Mr. Shimkovitz’s label is dedicated to reissues, and rarely puts out new material. Still, he said, “with someone like Hailu, who’s so good and so inspiring and so vital, it’s worth it.”
Mr. Mergia did not really learn to play an instrument until he was a teenager. Born in the countryside just north of Addis Ababa, he spent his early life as a shepherd. From time to time, he and his friends would build themselves a makeshift masinko, but otherwise the music they knew was largely sung. At 10, he moved with his mother to Addis, and a few years later, he joined the Ethiopian Army band’s youth division.
In the 1960s, a newly cosmopolitan generation gave rise to a nightclub culture in Addis that embraced the influence of Western pop music and Western instruments, while maintaining its own distinctive canon. Mr. Mergia left the army to become a singer in bars and clubs, and he practiced accordion and keyboard on house instruments whenever the band members were away.
Most musicians on the scene moved swiftly from gig to gig, following the promise of higher fees wherever it led and rarely sticking with a single band. But Mr. Mergia and a core of fellow musicians had a different idea. In 1962, once he had taken up the keyboard, he and four friends started the Walias Band as a collective endeavor. The group paired covers of the Beatles and James Brown with takes on popular Ethiopian songs culled from the radio. Its molten, strutting sound quickly made it a known commodity on the Addis scene.

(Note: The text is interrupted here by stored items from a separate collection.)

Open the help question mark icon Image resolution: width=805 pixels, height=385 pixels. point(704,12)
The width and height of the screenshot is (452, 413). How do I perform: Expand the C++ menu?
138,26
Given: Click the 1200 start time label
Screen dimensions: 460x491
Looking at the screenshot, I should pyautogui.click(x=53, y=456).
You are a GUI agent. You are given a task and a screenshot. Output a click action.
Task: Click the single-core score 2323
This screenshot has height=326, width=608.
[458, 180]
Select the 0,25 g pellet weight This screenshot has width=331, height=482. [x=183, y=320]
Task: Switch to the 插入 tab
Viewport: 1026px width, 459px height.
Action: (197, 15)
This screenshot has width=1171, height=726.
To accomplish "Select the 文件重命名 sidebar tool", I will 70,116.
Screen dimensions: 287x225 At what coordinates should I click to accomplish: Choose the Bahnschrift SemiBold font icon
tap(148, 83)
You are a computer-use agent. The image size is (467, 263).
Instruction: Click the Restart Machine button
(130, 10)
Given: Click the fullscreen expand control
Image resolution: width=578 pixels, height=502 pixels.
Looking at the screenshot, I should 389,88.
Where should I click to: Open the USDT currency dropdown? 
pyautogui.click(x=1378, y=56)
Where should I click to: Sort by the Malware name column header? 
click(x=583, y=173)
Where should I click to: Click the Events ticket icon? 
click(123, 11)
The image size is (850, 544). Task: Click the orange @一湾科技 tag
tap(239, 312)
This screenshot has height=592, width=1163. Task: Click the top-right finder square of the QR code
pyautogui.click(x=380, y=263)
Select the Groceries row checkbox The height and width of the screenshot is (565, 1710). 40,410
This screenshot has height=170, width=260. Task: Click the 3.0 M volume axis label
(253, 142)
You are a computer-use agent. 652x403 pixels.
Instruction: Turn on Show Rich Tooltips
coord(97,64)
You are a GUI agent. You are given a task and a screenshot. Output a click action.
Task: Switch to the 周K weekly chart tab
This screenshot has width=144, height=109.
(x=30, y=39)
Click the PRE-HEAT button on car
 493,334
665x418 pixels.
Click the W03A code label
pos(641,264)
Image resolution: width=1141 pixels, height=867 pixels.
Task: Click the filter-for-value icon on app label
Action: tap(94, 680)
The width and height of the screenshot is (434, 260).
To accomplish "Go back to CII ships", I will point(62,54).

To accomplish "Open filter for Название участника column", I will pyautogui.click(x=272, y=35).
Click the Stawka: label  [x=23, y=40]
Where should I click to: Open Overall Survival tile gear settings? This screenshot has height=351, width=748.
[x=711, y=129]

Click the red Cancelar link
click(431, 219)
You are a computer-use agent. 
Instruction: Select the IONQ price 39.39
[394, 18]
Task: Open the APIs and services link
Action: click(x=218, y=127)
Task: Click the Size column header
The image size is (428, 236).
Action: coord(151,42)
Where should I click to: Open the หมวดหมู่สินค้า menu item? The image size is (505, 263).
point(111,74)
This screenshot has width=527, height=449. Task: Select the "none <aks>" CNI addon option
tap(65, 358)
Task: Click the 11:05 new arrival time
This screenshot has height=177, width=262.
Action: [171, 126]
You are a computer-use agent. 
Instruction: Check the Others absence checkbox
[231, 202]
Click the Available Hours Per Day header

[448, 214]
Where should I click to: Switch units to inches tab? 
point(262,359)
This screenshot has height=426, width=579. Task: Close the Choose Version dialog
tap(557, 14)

The group members pooled a fraction of the money from their performance fees and bought their own instruments — rather than relying on clubs to provide them, as almost everyone did then. When the owner of the Venus Club in Addis tried to hire Mr. Mergia away from his gig at the Zula, he responded that the whole group would have to come as a unit.
“The club owner was really happy,” Mr. Mergia said. “It had never happened like that. He said, ‘Who is the bandleader?’ I told him, ‘I’m the bandleader.’”
The band ascended the ladder of Addis’s night life, eventually becoming the house band at the Hilton. The group stayed there even after the Derg, a Communist militia, took over in a coup and imposed a restrictive curfew on the city, dooming most music venues. In 1981, the band went on a long tour of the United States. Ultimately, half of its members decided to stay there, including Mr. Mergia.
He goes back often to Ethiopia, but he hasn’t played a public performance there since the 1990s. “I want to, but I never get an offer,” he said. “If I get an offer, I’ll go.”
A few minutes after we spoke, he descended the stairs to his basement and started his weekly rehearsal with the members of his touring band. With the bassist Alemseged Kebede and the drummer Kenneth Joseph, he worked briskly through the trio’s repertoire, ironing out kinks as they prepared for an album-release show in Los Angeles on Friday.
The rehearsal hit a climax on “Lala Belu,” which the band took at a quickened pace, as if trying to funnel some extra energy into the empty basement. As the musicians played, Mr. Mergia shouted the call-and-response refrain, knowing that soon he’d be onstage again, with a full-throated crowd as his chorus, singing in no particular tongue.